This topic may look boring and obvious but it is extremely important for MySQL Performance Optimization. In fact I probably have to touch it in every second MySQL Consulting work or even more frequently.
IO Bound workload is quite different from CPU bound one, which happens when your working set (normally only fraction of your database) fits in memory. What is fast when data is in memory can be extremely slow if it does not. For example if you have the query which analyzes 10000 rows it often would take fraction of the second with fully in memory workload, however if you would need to go to the disk, lets say even only in 10% of the cases and so perform 1000 possibly random reads you will have query taking at least 5-10 second, or more under the load which is already way more than you should target for web applications.
So designing your application think what kind of application are you designing ? Can you make it CPU bound/In memory ? If yes the whole class of the problems may not exist and you might be able to use solutions which are easier to implement.
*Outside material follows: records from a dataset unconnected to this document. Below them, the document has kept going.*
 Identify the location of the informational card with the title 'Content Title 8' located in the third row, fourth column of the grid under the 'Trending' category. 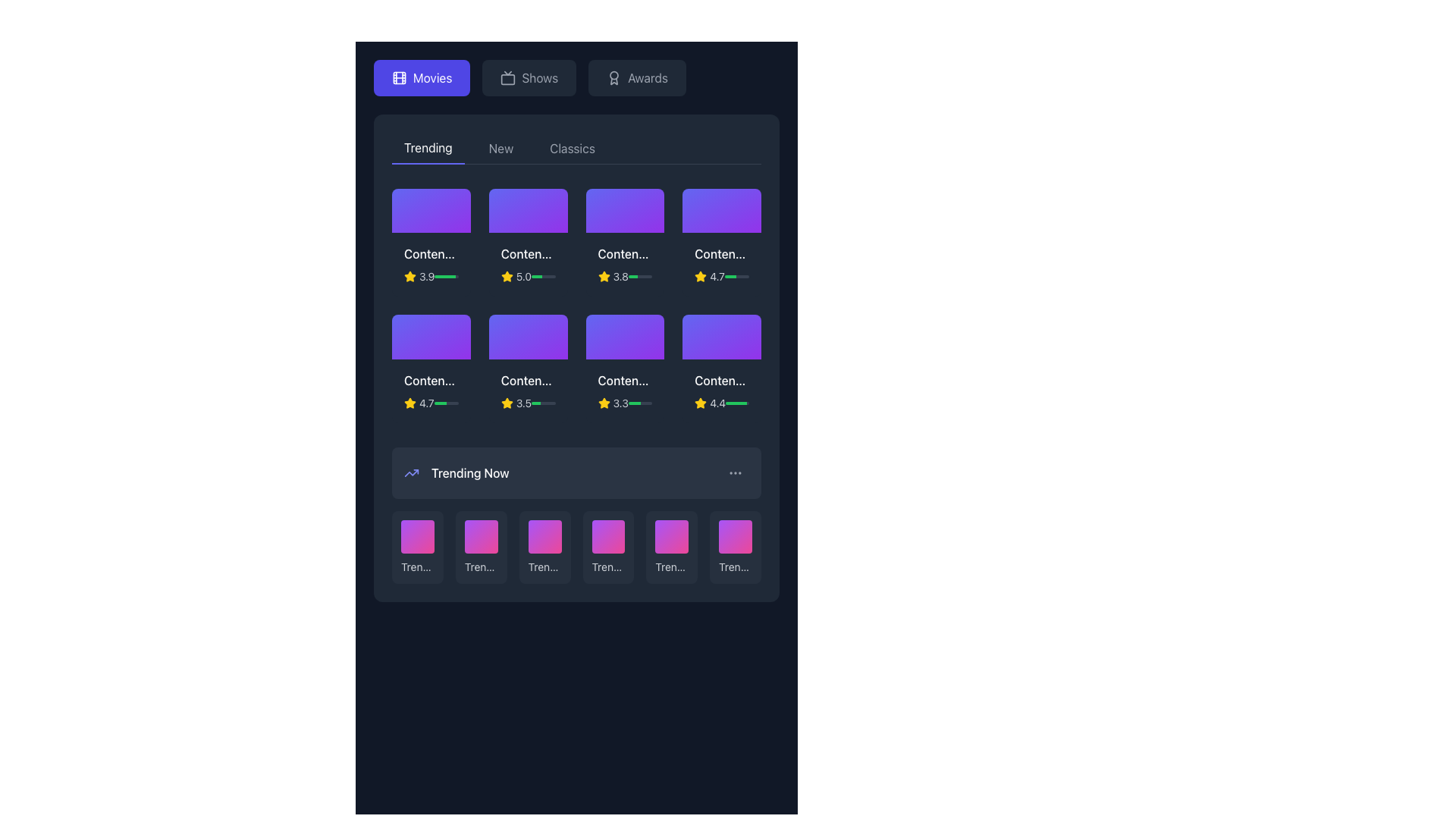
(721, 390).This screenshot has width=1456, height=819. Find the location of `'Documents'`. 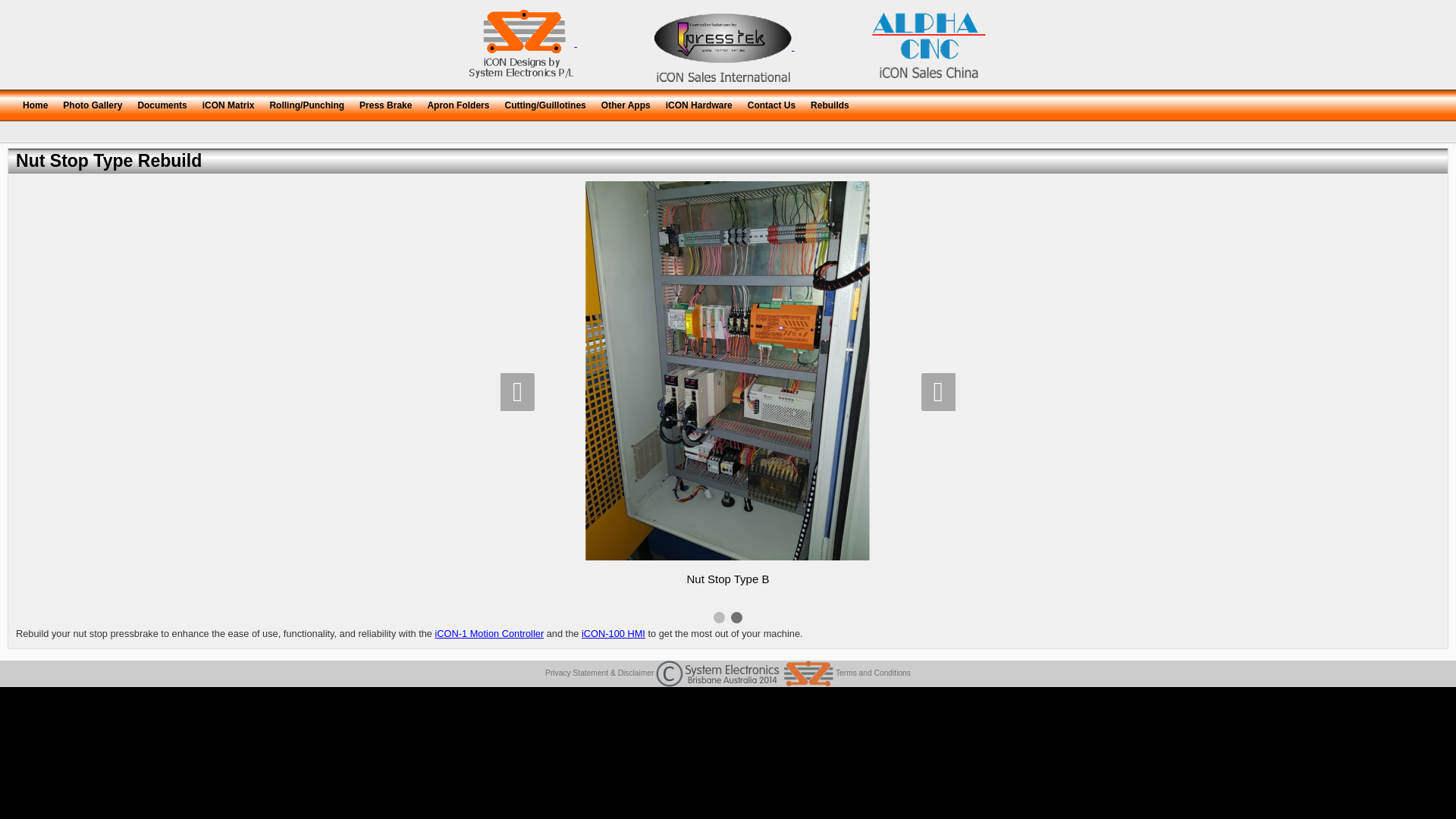

'Documents' is located at coordinates (130, 102).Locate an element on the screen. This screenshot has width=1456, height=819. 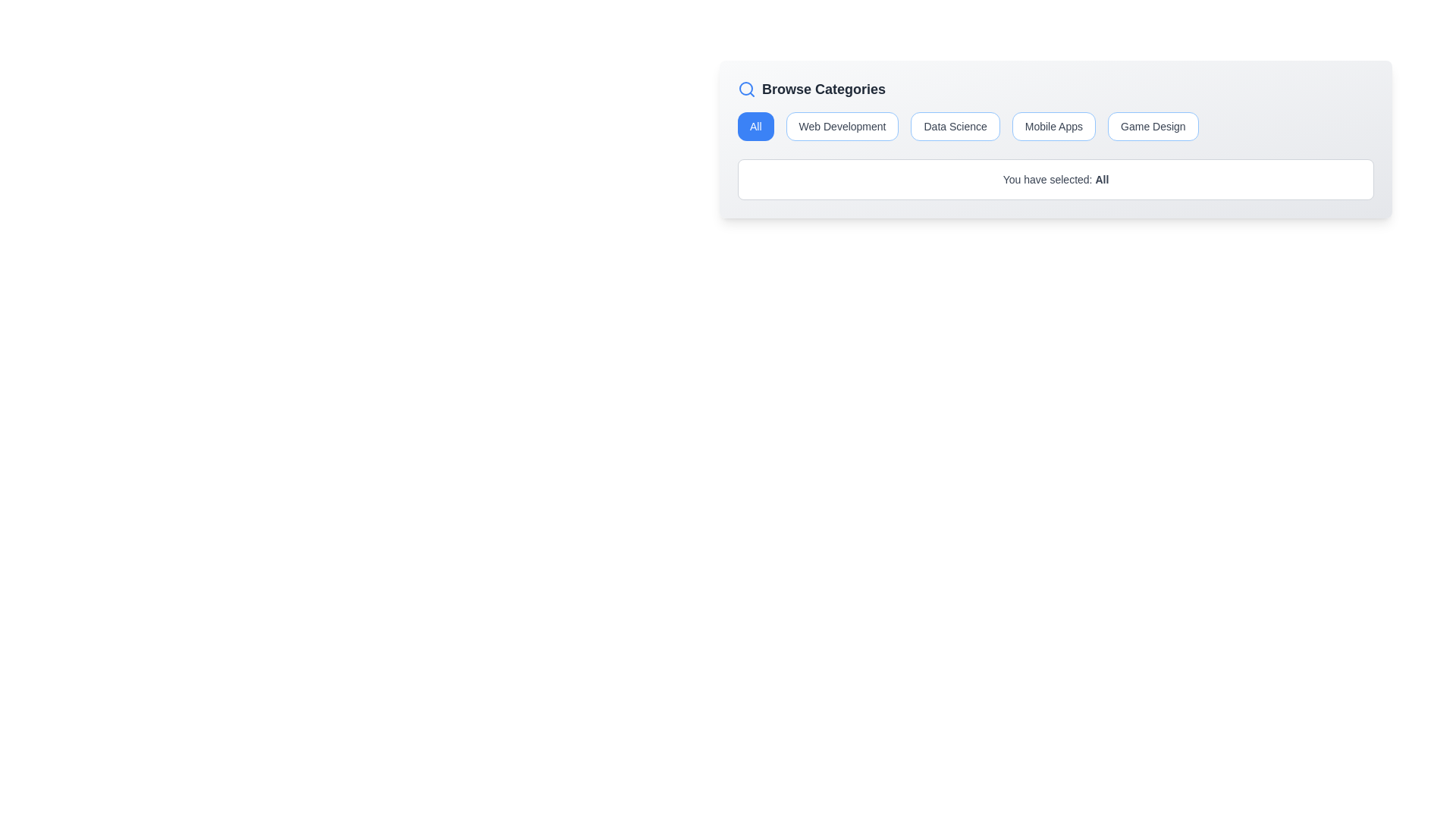
the 'Web Development' button located under the 'Browse Categories' label is located at coordinates (842, 125).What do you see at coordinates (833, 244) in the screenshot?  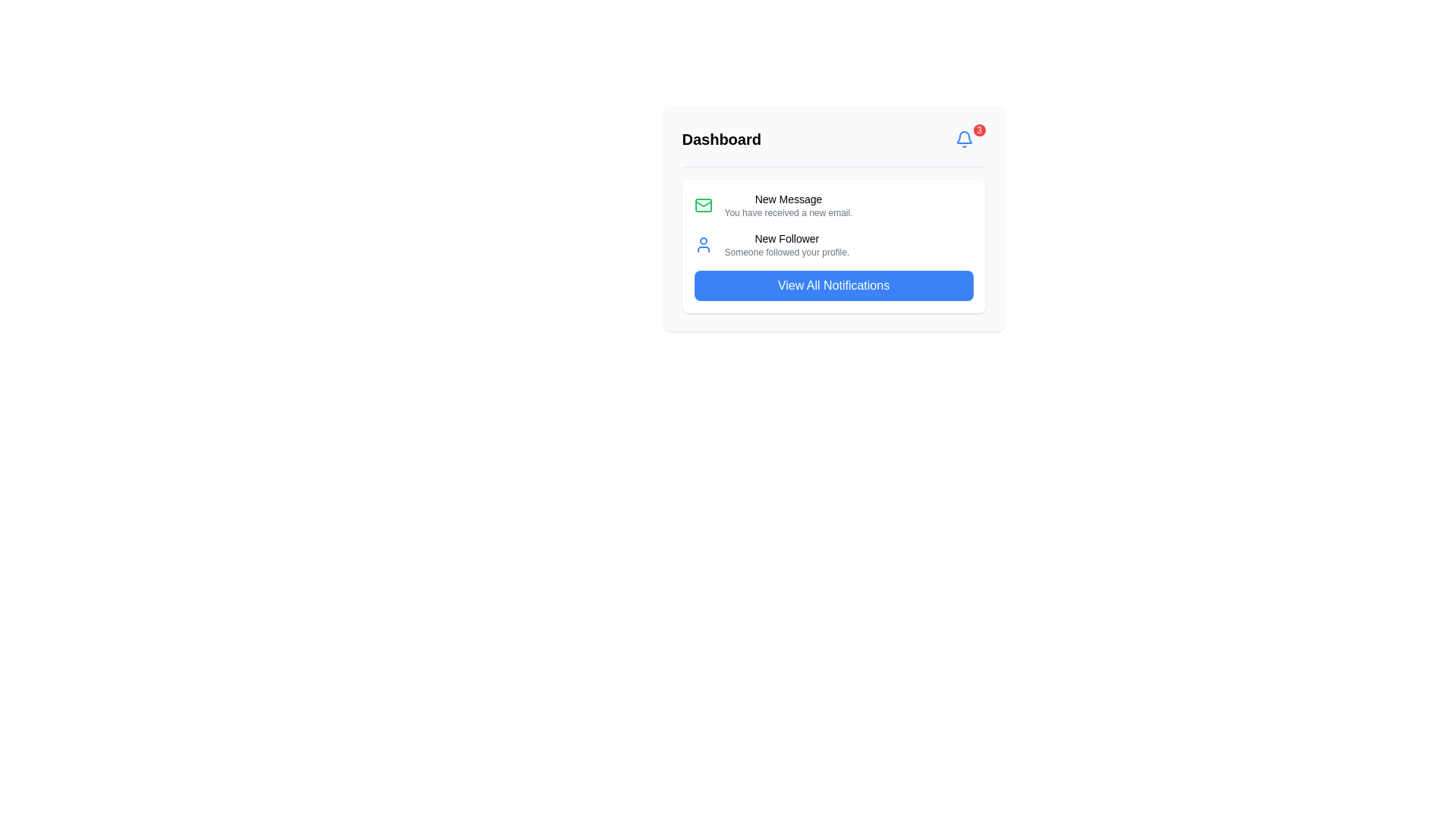 I see `the second notification item titled 'New Follower' which contains a user profile icon and the description 'Someone followed your profile.'` at bounding box center [833, 244].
But beware if you design your application as CPU bound and when it scales so much you can’t afford to get enough memory any more, you might have very sharp performance drop and complex changes may be required to get your application back to speed.
The cases when going from CPU bound to IO bound hits the most is there a lot of rows are analyzed – count queries, group by, order by without indexes, search queries etc. Basically as soon as you have more than 100 rows analyzed by the query and these rows are “random access” to large tables (so chances they would require physical IO are high) I would highlight this query as possibly having performance problems.
Also do not look just at “typical” case – in many cases worst 5% would be responsible for majority of performance problems.
Let me illustrate it on simple case. Assuming you have Web application which has some form of messaging between users. You may want to display to the user number of unread messages as well as use total number of messages in the mailbox at least to draw “pager”. Easy solution is to do select count(*) from messages where user_id=134 or use SQL_CALC_FOUND_ROWS flag for your main select query. If you’re having CPU bound application it is as much as you might need to go especially if you have some form of caching on top of that. For IO bound application you however will run in trouble pretty soon even with 1000 messages in mailbox may start slowing things down.
Now you may get few percent of very active users who will get both extreme number of messages in their mailbox and will spend a lot of time on the site – generating much more load than average user, so their contribution to the load my be significant plus you do not want to piss of your most loyal users with slow page load times.
So for IO bound applications you will need to add counts for all messages, read messages etc, make sure they are updated (ie use triggers) and make sure all selects use index for ORDER BY .. LIMIT.
For IO bound applications Clustering (data locality) also becomes very important – if Innodb tables are used having simply auto_increment id on messages would likely be much slower than (user_id,sub_id) combined primary key as this one will cluster messages for same user_id and normally allow to fetch them all using only few physical IOs.
You may argue you still will have the problems with such design in CPU bound case – yes you will but it will happen with 100.000 messages not 100 messages as in IO bound case which is large enough for many application classes not to think about it.